#### The task
Copy the items from the line that contains "is (700, 2576)." through the line that contains "coordinates (1681, 118).", replacing "Xsheet" with "exposure sheet" and changing nothing else.

----- Records for the exercise -----

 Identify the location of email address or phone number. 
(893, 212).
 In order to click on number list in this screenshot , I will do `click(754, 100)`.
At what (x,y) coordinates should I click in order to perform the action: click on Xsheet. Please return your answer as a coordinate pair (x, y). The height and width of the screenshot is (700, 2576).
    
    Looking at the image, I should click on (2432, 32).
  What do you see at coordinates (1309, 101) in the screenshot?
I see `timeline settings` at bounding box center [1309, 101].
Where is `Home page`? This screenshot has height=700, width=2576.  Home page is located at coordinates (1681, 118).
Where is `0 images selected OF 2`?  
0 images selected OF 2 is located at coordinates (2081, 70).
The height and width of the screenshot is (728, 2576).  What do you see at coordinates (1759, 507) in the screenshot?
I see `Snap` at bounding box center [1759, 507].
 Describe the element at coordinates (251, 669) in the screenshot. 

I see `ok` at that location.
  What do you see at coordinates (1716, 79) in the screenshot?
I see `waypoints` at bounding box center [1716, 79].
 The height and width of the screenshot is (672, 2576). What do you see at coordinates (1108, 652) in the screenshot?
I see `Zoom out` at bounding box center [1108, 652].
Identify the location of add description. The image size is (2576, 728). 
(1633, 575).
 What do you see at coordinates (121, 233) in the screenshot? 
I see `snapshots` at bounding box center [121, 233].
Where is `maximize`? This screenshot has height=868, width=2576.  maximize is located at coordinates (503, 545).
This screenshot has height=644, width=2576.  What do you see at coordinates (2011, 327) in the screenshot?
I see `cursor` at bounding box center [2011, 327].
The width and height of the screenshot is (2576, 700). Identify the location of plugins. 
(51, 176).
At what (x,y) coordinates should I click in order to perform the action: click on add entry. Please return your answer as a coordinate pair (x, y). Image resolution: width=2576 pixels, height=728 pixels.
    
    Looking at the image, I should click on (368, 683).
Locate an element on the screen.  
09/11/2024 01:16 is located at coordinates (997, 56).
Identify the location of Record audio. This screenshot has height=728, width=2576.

-----

#### The answer
At what (x,y) coordinates should I click in order to perform the action: click on exposure sheet. Please return your answer as a coordinate pair (x, y). The height and width of the screenshot is (700, 2576).
    
    Looking at the image, I should click on (2432, 32).
  What do you see at coordinates (1309, 101) in the screenshot?
I see `timeline settings` at bounding box center [1309, 101].
Where is `Home page`? This screenshot has height=700, width=2576.  Home page is located at coordinates (1681, 118).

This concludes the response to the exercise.